Rewrite every line of the records below with "Where should I click to" replaced by "Where do I click to", keeping everything else the same.

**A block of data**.

/---

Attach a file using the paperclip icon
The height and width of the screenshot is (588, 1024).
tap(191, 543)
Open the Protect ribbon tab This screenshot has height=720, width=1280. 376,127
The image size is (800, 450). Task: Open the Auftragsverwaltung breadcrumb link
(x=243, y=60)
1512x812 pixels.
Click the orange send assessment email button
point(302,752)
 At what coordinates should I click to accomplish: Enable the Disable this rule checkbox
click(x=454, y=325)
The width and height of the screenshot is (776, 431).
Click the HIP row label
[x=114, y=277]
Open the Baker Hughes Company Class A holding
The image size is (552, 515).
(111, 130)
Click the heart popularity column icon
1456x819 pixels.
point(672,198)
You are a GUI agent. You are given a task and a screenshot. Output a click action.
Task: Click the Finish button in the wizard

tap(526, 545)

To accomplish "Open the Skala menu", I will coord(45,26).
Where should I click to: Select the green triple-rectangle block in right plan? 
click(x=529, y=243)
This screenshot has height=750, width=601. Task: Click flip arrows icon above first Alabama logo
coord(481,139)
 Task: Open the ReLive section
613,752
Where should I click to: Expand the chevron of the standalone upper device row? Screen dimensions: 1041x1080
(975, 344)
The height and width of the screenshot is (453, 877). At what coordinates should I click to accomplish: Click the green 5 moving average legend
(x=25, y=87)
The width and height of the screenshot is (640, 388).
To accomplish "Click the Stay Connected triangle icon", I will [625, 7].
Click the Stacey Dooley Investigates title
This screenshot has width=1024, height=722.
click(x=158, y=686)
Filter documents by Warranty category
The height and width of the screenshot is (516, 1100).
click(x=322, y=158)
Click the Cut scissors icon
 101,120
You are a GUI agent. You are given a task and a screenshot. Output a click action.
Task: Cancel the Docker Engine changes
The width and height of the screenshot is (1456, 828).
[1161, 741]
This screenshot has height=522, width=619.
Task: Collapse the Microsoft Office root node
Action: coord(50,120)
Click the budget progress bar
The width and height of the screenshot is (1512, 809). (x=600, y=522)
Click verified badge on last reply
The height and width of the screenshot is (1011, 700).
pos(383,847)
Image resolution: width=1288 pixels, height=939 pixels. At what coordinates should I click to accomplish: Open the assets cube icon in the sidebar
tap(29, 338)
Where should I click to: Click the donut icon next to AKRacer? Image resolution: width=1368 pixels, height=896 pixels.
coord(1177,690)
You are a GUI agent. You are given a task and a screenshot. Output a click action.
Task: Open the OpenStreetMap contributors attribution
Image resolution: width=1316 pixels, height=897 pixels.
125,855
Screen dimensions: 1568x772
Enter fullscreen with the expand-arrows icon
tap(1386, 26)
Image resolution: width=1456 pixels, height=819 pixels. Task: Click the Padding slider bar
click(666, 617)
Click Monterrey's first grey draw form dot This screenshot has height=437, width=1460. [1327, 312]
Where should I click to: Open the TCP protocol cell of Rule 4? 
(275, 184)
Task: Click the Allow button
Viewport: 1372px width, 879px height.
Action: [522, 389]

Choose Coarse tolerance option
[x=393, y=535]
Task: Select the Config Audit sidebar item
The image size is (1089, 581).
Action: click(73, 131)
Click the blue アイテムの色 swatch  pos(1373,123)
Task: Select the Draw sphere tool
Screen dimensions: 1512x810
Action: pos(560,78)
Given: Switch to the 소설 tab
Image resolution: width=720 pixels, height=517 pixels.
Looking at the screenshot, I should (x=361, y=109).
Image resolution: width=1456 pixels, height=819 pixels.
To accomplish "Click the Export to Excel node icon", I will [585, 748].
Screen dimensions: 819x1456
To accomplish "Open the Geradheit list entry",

\---

**RESULT OF THE TASK**.
Attach a file using the paperclip icon
The height and width of the screenshot is (588, 1024).
tap(191, 543)
Open the Protect ribbon tab This screenshot has height=720, width=1280. 376,127
The image size is (800, 450). Task: Open the Auftragsverwaltung breadcrumb link
(x=243, y=60)
1512x812 pixels.
Click the orange send assessment email button
point(302,752)
 At what coordinates should I click to accomplish: Enable the Disable this rule checkbox
click(x=454, y=325)
The width and height of the screenshot is (776, 431).
Click the HIP row label
[x=114, y=277]
Open the Baker Hughes Company Class A holding
The image size is (552, 515).
(111, 130)
Click the heart popularity column icon
1456x819 pixels.
point(672,198)
You are a GUI agent. You are given a task and a screenshot. Output a click action.
Task: Click the Finish button in the wizard

tap(526, 545)

To accomplish "Open the Skala menu", I will coord(45,26).
Where do I click to: Select the green triple-rectangle block in right plan? 
click(x=529, y=243)
This screenshot has height=750, width=601. Task: Click flip arrows icon above first Alabama logo
coord(481,139)
 Task: Open the ReLive section
613,752
Where do I click to: Expand the chevron of the standalone upper device row? Screen dimensions: 1041x1080
(975, 344)
The height and width of the screenshot is (453, 877). At what coordinates should I click to accomplish: Click the green 5 moving average legend
(x=25, y=87)
The width and height of the screenshot is (640, 388).
To accomplish "Click the Stay Connected triangle icon", I will [625, 7].
Click the Stacey Dooley Investigates title
This screenshot has width=1024, height=722.
click(x=158, y=686)
Filter documents by Warranty category
The height and width of the screenshot is (516, 1100).
click(x=322, y=158)
Click the Cut scissors icon
 101,120
You are a GUI agent. You are given a task and a screenshot. Output a click action.
Task: Cancel the Docker Engine changes
The width and height of the screenshot is (1456, 828).
[1161, 741]
This screenshot has height=522, width=619.
Task: Collapse the Microsoft Office root node
Action: coord(50,120)
Click the budget progress bar
The width and height of the screenshot is (1512, 809). (x=600, y=522)
Click verified badge on last reply
The height and width of the screenshot is (1011, 700).
pos(383,847)
Image resolution: width=1288 pixels, height=939 pixels. At what coordinates should I click to accomplish: Open the assets cube icon in the sidebar
tap(29, 338)
Where do I click to: Click the donut icon next to AKRacer? Image resolution: width=1368 pixels, height=896 pixels.
coord(1177,690)
You are a GUI agent. You are given a task and a screenshot. Output a click action.
Task: Open the OpenStreetMap contributors attribution
Image resolution: width=1316 pixels, height=897 pixels.
125,855
Screen dimensions: 1568x772
Enter fullscreen with the expand-arrows icon
tap(1386, 26)
Image resolution: width=1456 pixels, height=819 pixels. Task: Click the Padding slider bar
click(666, 617)
Click Monterrey's first grey draw form dot This screenshot has height=437, width=1460. [1327, 312]
Where do I click to: Open the TCP protocol cell of Rule 4? 
(275, 184)
Task: Click the Allow button
Viewport: 1372px width, 879px height.
Action: [522, 389]

Choose Coarse tolerance option
[x=393, y=535]
Task: Select the Config Audit sidebar item
The image size is (1089, 581).
Action: click(73, 131)
Click the blue アイテムの色 swatch  pos(1373,123)
Task: Select the Draw sphere tool
Screen dimensions: 1512x810
Action: pos(560,78)
Given: Switch to the 소설 tab
Image resolution: width=720 pixels, height=517 pixels.
Looking at the screenshot, I should (x=361, y=109).
Image resolution: width=1456 pixels, height=819 pixels.
To accomplish "Click the Export to Excel node icon", I will [585, 748].
Screen dimensions: 819x1456
To accomplish "Open the Geradheit list entry",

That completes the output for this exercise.